# CONSIGNE DONNÉE 1:
Recopiez, dans le texte sur le scandale Petraeus, le passage qui s'ouvre sur les mots contenant « À la lumière » et se ferme sur « en dynamique d’autodestruction.) ».
# CONSIGNE DONNÉE 2:
Répondez aux questions suivantes à partir du texte sur le scandale Petraeus :
(a) D'après la parenthèse du premier paragraphe, en quoi la dynamique de surpuissance se transforme-t-elle systématiquement ?
(b) De quelle date est le texte cité dans le second paragraphe ?
(c) Quel mot, présent dans le titre comme dans le texte référencé, rattache les deux sujets ?
# CONSIGNE DONNÉE 3:
Reprenez le texte sur le scandale Petraeus à la suite de sa dernière phrase et poursuivez-le.

# EXTRAIT À LIRE:
· · · · ·

À la lumière du scandale Petraeus qui s’étend, une réflexion s’impose sur les conditions de l’évolution structurelle des forces armées américanistes, principal pilier d’action offensive et de pression agressive du Système dans la crise terminale du Système. (Effectivement, le comportement offensif d’agression, manifestant la surpuissance du système, s’inscrit, paradoxalement en apparence, dans la crise terminale du Système puisque la dynamique de surpuissance se transforme systématiquement en dynamique d’autodestruction.)
Notre propos ici est annoncé dans cette remarque inscrite dans notre texte de ce même 14 novembre 2012 : « […] [L]a situation générale de dissolution extrêmement rapide des USA, qui s’accélère sous nos yeux avec la dissolution d’institutions fondamentales (comme l’armée, dont on est en droit de commencer à se demander si elle n’est pas entrée dans un processus de dévastation interne, par le biais de mesures prises contre divers généraux et amiraux). » Par conséquent, il est évident que le sujet traité dans le texte référencé (« remexicanisation », sécession) est du même domaine que celui que nous traitons ici, – d’ailleurs représenté par le même mot de « dissolution », présent dans le titre comme dans le texte.

· · · · ·

# MATÉRIEL FOURNI:
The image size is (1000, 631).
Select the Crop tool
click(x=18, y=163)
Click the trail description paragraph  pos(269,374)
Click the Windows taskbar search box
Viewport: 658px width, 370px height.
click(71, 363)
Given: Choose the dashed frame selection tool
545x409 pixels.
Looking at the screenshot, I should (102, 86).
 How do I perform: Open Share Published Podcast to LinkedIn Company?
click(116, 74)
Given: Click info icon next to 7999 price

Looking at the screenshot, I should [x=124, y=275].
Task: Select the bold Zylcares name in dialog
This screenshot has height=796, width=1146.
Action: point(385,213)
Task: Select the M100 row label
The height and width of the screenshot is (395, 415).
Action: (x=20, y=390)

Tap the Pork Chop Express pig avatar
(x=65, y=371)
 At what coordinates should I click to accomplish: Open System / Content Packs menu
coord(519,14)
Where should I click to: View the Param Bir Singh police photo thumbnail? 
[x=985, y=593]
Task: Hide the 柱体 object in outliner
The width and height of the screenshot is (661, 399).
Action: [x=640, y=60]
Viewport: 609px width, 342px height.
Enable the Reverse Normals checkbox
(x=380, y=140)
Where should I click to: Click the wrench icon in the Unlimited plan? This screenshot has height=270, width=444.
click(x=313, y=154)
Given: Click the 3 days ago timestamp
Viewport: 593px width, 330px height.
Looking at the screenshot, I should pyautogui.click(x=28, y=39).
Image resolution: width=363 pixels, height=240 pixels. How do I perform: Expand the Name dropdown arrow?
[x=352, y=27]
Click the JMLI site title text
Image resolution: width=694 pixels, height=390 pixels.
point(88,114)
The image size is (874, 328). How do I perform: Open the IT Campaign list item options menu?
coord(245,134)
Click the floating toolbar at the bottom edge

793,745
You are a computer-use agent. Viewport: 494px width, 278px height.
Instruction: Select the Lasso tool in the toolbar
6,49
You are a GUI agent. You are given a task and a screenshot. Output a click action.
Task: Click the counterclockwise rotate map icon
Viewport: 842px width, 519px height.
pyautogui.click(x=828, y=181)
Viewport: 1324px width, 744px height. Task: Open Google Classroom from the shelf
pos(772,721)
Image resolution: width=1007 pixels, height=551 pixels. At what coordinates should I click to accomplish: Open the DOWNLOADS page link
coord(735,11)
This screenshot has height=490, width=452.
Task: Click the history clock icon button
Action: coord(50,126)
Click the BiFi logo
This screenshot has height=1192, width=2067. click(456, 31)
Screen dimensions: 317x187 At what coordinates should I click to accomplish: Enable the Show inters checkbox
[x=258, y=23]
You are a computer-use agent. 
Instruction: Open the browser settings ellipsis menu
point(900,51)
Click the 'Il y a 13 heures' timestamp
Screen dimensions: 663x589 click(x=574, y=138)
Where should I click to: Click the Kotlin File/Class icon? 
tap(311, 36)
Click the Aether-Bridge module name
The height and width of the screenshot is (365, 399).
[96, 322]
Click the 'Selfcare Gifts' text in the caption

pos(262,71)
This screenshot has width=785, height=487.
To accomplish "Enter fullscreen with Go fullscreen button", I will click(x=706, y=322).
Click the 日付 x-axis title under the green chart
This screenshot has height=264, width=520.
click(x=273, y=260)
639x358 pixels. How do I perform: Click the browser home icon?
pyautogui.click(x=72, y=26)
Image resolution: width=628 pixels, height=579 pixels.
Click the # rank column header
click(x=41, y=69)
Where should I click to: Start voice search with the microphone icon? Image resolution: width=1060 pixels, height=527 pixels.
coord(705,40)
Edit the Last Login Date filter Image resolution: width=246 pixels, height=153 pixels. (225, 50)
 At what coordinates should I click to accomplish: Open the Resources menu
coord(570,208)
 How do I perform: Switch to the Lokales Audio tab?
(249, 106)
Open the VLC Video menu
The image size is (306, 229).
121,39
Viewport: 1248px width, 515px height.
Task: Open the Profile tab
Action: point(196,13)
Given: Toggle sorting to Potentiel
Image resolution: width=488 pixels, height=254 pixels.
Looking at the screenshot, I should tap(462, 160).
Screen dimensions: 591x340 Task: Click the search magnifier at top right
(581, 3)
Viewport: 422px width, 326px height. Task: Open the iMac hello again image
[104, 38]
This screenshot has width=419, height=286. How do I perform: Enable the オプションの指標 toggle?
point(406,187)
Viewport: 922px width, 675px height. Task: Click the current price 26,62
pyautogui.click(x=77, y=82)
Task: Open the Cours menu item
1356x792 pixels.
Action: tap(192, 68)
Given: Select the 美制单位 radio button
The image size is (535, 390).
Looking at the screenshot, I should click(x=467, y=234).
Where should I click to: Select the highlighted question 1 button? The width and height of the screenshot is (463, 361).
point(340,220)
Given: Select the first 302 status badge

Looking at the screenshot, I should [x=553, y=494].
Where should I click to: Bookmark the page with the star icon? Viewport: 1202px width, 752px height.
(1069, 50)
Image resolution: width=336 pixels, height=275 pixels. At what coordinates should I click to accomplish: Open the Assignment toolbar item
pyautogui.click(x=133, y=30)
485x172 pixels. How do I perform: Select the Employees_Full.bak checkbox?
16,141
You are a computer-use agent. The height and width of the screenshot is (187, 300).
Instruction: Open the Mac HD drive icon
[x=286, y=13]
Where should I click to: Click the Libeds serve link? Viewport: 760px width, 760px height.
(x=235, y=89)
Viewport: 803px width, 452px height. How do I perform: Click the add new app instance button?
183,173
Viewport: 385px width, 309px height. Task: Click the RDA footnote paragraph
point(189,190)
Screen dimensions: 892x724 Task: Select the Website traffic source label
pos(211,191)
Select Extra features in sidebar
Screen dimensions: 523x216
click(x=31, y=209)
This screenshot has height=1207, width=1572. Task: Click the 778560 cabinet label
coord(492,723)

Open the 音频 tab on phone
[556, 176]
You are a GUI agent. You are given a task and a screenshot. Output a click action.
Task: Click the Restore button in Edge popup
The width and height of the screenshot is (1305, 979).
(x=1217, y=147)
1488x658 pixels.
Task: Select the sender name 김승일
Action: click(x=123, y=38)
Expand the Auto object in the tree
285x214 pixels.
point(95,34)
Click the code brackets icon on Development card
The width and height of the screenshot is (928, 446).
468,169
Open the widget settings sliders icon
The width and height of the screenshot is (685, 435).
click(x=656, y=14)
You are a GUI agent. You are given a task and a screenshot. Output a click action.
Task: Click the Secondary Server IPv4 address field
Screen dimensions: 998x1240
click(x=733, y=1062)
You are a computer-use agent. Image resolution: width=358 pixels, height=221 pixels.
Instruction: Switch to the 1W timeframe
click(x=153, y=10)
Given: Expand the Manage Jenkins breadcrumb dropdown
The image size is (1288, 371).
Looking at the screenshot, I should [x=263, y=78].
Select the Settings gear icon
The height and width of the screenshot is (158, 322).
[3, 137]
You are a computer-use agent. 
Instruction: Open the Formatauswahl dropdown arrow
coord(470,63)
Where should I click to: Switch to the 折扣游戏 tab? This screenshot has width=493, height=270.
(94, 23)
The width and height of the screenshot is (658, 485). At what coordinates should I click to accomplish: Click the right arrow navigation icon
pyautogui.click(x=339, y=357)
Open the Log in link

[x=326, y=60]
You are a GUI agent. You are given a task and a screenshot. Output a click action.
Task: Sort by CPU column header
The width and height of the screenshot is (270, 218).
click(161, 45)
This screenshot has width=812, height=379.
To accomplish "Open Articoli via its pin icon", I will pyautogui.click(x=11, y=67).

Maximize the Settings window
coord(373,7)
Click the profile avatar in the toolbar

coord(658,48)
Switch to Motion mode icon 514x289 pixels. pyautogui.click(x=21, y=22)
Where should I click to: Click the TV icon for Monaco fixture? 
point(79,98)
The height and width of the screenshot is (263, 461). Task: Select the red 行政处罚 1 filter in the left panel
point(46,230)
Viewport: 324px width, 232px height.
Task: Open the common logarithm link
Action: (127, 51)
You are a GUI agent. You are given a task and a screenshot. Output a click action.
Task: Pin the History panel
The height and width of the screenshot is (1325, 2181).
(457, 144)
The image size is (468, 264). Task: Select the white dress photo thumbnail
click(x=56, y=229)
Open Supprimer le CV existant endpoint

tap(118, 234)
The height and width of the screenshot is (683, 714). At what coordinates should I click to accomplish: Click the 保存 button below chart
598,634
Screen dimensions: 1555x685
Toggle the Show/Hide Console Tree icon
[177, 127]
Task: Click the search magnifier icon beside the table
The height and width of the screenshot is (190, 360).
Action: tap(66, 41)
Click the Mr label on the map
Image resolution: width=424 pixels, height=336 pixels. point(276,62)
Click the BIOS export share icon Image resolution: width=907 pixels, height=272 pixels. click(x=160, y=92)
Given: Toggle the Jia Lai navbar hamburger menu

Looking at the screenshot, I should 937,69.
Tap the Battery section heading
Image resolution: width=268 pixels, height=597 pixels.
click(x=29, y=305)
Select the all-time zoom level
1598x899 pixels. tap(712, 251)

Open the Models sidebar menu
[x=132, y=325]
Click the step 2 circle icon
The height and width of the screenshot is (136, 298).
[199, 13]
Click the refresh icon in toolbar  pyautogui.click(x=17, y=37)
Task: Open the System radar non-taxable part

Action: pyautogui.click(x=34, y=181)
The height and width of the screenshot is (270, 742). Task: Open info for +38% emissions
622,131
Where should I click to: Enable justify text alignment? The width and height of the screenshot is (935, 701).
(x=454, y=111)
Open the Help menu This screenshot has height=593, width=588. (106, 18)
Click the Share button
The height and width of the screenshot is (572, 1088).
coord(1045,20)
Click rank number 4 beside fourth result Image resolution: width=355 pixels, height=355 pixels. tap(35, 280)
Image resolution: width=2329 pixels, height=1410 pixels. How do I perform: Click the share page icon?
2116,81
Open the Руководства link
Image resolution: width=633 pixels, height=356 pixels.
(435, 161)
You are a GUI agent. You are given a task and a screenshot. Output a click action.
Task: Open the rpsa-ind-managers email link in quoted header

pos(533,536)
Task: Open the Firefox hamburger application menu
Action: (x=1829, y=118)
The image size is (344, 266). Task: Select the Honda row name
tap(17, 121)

· · · · ·

# BONNE RÉPONSE 1:
À la lumière du scandale Petraeus qui s’étend, une réflexion s’impose sur les conditions de l’évolution structurelle des forces armées américanistes, principal pilier d’action offensive et de pression agressive du Système dans la crise terminale du Système. (Effectivement, le comportement offensif d’agression, manifestant la surpuissance du système, s’inscrit, paradoxalement en apparence, dans la crise terminale du Système puisque la dynamique de surpuissance se transforme systématiquement en dynamique d’autodestruction.)

# BONNE RÉPONSE 2:
(a) En dynamique d'autodestruction.
(b) Du 14 novembre 2012.
(c) Le mot « dissolution ».

# BONNE RÉPONSE 3:
Nous ne considérons ici que ce qui est quasiment acquis, officiellement et officieusement, à savoir le comportement courant des chefs militaires que révèle le scandale Petraeus, après divers avatars dans ce domaine. Tout cela reste évidemment susceptible d’aggravations considérables en fonction des développements de ce qui est déjà acquis, ou d’ouvertures nouvelles vers d’autres domaines de scandale. Il ressort de tout cela un « climat » épouvantable, des comportements et des mœurs à mesure, pour ces personnages étoilés qui dirigent les forces armées et ont pour mission, notamment, de leur inculquer l’élan, au moins par l’exemple.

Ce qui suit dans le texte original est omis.